## begin
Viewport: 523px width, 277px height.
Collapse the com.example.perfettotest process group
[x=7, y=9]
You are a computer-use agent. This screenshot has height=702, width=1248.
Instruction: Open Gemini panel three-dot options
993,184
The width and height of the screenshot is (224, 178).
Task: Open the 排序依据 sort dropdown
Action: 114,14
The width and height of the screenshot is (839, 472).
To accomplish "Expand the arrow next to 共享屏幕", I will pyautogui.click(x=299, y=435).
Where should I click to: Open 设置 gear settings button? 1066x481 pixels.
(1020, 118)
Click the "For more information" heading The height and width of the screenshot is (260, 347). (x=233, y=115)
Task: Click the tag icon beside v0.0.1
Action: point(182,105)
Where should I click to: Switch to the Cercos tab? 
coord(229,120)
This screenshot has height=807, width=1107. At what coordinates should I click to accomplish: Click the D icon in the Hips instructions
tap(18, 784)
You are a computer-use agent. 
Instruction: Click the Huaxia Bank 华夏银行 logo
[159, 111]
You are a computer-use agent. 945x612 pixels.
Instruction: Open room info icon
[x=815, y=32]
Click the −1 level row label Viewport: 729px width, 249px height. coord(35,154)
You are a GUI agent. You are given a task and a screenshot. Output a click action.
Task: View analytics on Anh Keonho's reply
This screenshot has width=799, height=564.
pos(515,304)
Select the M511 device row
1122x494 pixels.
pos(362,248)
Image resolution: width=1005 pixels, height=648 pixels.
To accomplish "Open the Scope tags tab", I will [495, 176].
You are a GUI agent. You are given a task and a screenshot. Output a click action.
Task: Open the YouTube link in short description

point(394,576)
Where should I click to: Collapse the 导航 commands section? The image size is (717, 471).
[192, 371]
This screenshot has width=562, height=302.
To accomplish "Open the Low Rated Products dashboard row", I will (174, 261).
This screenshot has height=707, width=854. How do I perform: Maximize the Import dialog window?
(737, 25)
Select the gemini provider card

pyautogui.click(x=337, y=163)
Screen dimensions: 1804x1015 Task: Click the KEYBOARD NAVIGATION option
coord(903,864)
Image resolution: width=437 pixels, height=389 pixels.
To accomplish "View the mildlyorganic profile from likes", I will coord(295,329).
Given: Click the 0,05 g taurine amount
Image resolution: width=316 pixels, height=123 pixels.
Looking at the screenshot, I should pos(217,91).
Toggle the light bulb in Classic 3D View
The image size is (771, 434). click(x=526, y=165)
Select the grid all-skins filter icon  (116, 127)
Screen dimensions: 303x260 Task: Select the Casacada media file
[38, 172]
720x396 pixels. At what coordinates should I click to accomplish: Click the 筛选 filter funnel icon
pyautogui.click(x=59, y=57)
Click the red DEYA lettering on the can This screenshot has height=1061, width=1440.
## end
▶ [TASK DIRECTIONS]: Copy the lines above word for word, starting at the first line and ending at the line that contains "Action: 114,14".

▶ [FULL OUTPUT]:
Viewport: 523px width, 277px height.
Collapse the com.example.perfettotest process group
[x=7, y=9]
You are a computer-use agent. This screenshot has height=702, width=1248.
Instruction: Open Gemini panel three-dot options
993,184
The width and height of the screenshot is (224, 178).
Task: Open the 排序依据 sort dropdown
Action: 114,14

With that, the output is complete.